You've heard about AI tools that can create worksheets in seconds, generate quiz questions on any topic, and write lesson plans that actually make sense. But can you just start using them?
The answer depends on two things: what the tool does with data, and what your district's policy says. Let's break it down.
The Short Answer
If the AI tool collects student data: You almost certainly need district approval.
If the AI tool is teacher-only and collects zero student data: The privacy burden is much lower — but check your district's technology policy anyway.
That distinction — whether student data enters the AI system — is the dividing line between "I need to file a request with IT" and "I can use this today."
When You Definitely Need Approval
You need to get your district's permission before using any AI tool that:
- Requires students to create accounts. Student accounts mean student data collection — names, emails, potentially usage data. FERPA applies.
- Allows students to interact directly with AI. When students type prompts into an AI tool, their inputs may contain personal information. This is data collection under both FERPA and COPPA (for students under 13).
- Processes student work. If you're uploading student essays, test answers, or writing samples to an AI tool for grading or feedback, student education records are being shared with a third party.

_EXTRACTED INFORMATION_
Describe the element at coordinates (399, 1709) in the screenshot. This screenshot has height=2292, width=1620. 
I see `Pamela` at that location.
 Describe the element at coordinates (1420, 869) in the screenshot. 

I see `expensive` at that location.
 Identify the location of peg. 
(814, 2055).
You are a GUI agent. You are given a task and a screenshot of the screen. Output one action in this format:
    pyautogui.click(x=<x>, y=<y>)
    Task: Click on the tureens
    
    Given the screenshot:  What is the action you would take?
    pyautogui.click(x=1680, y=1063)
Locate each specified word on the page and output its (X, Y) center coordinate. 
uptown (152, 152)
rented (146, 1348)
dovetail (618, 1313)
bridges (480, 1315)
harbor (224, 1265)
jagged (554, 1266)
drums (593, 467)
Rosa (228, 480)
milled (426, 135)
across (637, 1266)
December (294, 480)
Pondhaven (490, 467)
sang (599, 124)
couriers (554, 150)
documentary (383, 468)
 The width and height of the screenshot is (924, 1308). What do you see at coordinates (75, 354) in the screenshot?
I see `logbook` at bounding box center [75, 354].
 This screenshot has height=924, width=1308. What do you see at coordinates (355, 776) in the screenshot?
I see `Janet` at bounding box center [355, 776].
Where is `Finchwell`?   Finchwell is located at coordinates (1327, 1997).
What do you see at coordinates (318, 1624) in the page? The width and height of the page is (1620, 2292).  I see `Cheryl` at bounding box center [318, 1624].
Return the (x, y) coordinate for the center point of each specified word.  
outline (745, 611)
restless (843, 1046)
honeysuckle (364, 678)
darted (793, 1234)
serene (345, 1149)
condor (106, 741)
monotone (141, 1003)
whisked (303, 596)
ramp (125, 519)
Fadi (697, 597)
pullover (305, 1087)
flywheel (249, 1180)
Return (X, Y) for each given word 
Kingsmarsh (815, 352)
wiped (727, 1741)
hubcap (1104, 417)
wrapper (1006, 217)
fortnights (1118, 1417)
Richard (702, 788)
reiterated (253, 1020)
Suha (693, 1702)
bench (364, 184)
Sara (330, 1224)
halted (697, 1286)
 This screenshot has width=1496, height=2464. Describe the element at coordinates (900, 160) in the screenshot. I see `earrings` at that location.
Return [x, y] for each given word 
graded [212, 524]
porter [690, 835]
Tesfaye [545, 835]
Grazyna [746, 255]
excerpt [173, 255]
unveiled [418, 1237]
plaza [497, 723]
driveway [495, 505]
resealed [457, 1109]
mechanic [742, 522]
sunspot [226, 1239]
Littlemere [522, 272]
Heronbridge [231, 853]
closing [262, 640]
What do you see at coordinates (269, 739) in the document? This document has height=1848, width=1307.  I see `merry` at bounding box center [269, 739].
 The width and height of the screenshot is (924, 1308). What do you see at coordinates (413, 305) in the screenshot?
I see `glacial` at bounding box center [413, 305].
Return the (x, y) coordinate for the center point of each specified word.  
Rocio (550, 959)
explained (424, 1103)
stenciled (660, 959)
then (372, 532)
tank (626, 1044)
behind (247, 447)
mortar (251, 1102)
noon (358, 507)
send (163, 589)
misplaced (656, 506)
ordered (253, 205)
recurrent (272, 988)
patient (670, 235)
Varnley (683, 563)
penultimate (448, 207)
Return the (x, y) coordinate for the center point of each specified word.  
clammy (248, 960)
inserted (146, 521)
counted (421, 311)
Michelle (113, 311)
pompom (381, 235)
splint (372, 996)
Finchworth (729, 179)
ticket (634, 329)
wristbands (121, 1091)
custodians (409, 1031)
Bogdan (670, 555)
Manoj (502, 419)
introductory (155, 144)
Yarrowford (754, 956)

_PROBLEM TO WORK ON_
Return the passage of the article on district approval for AI tools from "If the AI tool is" to "students under 13).", copied word for word. The entries are separate material and have no connection to the article on district approval for AI tools.

_RESULT FOR THIS EXERCISE_
If the AI tool is teacher-only and collects zero student data: The privacy burden is much lower — but check your district's technology policy anyway.
That distinction — whether student data enters the AI system — is the dividing line between "I need to file a request with IT" and "I can use this today."
When You Definitely Need Approval
You need to get your district's permission before using any AI tool that:
- Requires students to create accounts. Student accounts mean student data collection — names, emails, potentially usage data. FERPA applies.
- Allows students to interact directly with AI. When students type prompts into an AI tool, their inputs may contain personal information. This is data collection under both FERPA and COPPA (for students under 13).